My last post was about my dad's good friend Matt Brookman.
This post is about another one of my dad's buddies, Pinstripe Chris (AKA-Piss).
Nothing exciting has happened to me, so I have nothing to write about besides other people.
It's not my fault my father's friends are hi-ho-flockin-larious and probably close to insane.
So, this morning I took my boyfriend to the doctor's so he could get his testicles checked out. Apparently they are in "fantastic shape". Not really something I care to know honestly, but he, on the other hand, was very proud.
I went to work which was no fun and isn't worth wasting any breath over.
I come home & have dinner with Kyle and Victoria (my older brother and his girlyfriend), while my dad is picking up my little brother, Shane, from guitar.
I hear a knock on the door, and what do ya know, it's Piss.
I haven't seen him in a little while, so the new "do" was a surprise to me. He has an alfalfa sprout on the front of his head. I like it now, but at first...it was just weird.
When I said "why did you do that" he just replied "...well...why not??" Short, sweet, to the point.
In the meantime, Chris is watching TV, eating a bag of sugar-coated gummie worms...and he's a LITTLE hyper.
My dad calls and says, make sure Chris eats dinner, he's been eating gummie worms all day. Don't let him have anymore. He's going to get hyper and bouncy.
So...I make Piss a plate, walk into the living room, take his gummie worms, and give him pasta. His response to this was...
"NOOOO!!! WHAT THE...?? YOU CAN'T JUST TAKE MY GUMMIE WORMS AND REPLACE IT WITH A MILLION LITTLE STRINGY THINGS WITH WHITE SAUCE AND CHUNKY STUFF!!...WHERE'S MY GUMMIE WORMS??? IT'S LIKE I'M A SMOKER AND YOU'RE TAKING AWAY MY CIGARETTES..."
Talk about a little drama queen.
This, sadly, was the highlight of my day.

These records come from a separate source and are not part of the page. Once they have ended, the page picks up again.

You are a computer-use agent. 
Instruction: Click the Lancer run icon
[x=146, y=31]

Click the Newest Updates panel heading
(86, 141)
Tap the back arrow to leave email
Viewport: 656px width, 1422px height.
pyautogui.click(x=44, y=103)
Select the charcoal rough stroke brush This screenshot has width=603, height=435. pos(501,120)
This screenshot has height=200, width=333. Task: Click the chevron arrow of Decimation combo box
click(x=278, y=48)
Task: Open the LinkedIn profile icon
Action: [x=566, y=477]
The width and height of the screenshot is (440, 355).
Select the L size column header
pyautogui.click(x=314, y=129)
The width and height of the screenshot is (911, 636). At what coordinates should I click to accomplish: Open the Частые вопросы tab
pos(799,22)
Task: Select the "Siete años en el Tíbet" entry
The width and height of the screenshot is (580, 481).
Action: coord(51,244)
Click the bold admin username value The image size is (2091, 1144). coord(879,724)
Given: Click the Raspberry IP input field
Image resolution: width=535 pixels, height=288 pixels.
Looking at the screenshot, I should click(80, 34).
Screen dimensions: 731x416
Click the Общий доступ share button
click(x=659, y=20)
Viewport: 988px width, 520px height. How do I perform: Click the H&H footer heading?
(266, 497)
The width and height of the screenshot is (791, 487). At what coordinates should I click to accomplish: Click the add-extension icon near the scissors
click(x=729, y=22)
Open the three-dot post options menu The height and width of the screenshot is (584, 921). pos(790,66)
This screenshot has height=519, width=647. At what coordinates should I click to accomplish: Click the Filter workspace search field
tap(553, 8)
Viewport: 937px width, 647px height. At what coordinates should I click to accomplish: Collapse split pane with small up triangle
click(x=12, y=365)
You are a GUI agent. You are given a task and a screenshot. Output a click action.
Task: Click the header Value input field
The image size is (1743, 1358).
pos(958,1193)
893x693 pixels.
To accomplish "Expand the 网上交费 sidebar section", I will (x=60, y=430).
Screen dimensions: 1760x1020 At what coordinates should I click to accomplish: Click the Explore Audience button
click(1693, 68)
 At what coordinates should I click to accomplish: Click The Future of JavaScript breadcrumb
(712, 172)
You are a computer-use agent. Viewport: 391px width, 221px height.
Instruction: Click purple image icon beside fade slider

Thanking you Pinstripe Chris.
Your gummie worms are in the cabinet over the stove.
If you take the marshamallows next to them...I'll kill you.
XOXO :) <3
Lesson learned today:
Pinstripers (and cheerleaders) may cause violent, uncontrolable laughter and entertainment for hours.
If you are going to hang out with them, make sure you pee first...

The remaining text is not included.